Authors: Dans, M.; Gagnoux-Palacios, L.; Blaikie, P.; Klein, S.; Mariotti, A.; Giancotti, F. G.
Article Title: Tyrosine phosphorylation of the β 4 integrin cytoplasmic domain mediates Shc signaling extracellular signal-regulated kinase and antagonizes formation of hemidesmosomes
Abstract: Ligation of the α 6β 4 integrin induces tyrosine phosphorylation of the β 4 cytoplasmic domain, followed by recruitment of the adaptor protein Shc and activation of mitogen-activated protein kinase cascades. We have used Far Western analysis and phosphopeptide competition assays to map the sites in the cytoplasmic domain of β 4 that are required for interaction with Shc. Our results indicate that, upon phosphorylation, Tyr 1440, or secondarily Tyr 1422, interacts with the SH2 domain of Shc, whereas Tyr 1526, or secondarily Tyr 1642, interacts with its phosphotyrosine binding (PTB) domain.
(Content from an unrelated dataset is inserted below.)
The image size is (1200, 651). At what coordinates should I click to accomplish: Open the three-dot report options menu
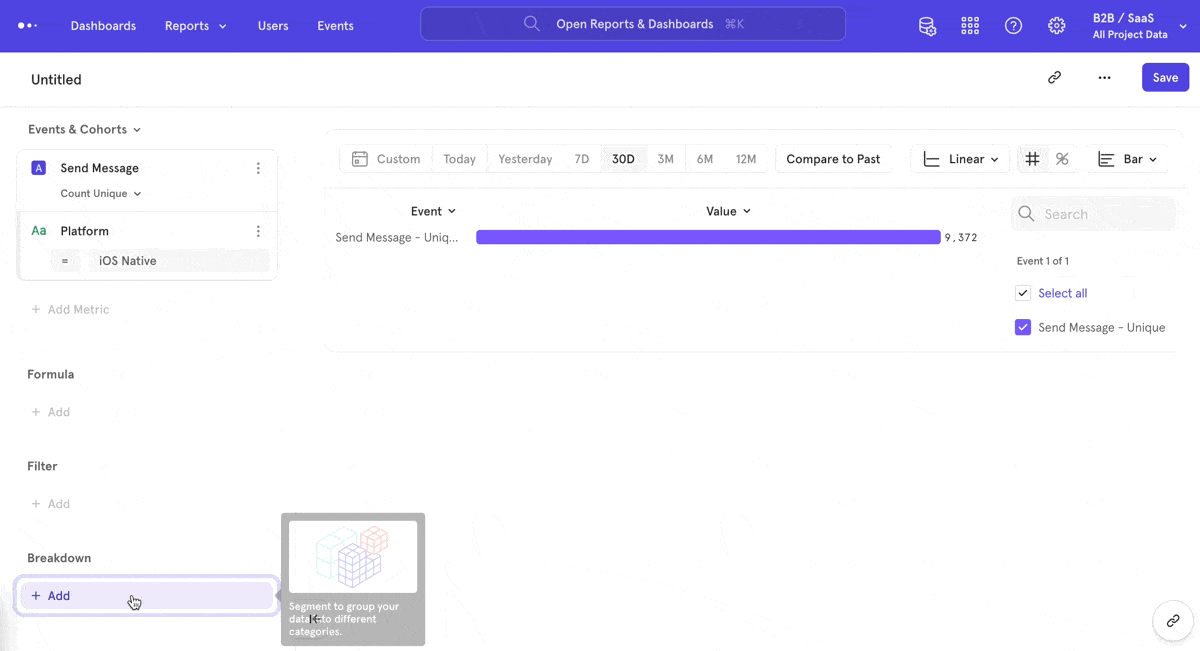1104,77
An inactivating mutation in the PTB domain of Shc, but not one in its SH2 domain, suppresses the activation of Shc by α 6β 4. In addition, mutation of β 4 Tyr 1526, which binds to the PTB domain of Shc, but not of Tyr 1422 and Tyr 1440, which interact with its SH2 domain, abolishes the activation of ERK by α 6β 4. Phenylalanine substitution of the β 4 tyrosines able to interact with the SH2 or PTB domain of Shc does not affect incorporation of α 6β 4 in the hemidesmosomes of 804G cells. Exposure to the tyrosine phosphatase inhibitor orthovanadate increases tyrosine phosphorylation of β 4 and disrupts the hemidesmosomes of 804G cells expressing recombinant wild type β 4. This treatment, however, exerts a decreasing degree of inhibition on the hemidesmosomes of cells expressing versions of β 4 containing phenylalanine substitutions at Tyr 1422 and Tyr 1440, at Tyr 1526 and Tyr 1642, or at all four tyrosine phosphorylation sites. These results suggest that β 4 Tyr 1526 interacts in a phosphorylation-dependent manner with the PTB domain of Shc. This event is required for subsequent tyrosine phosphorylation of Shc and signaling to ERK but not formation of hemidesmosomes.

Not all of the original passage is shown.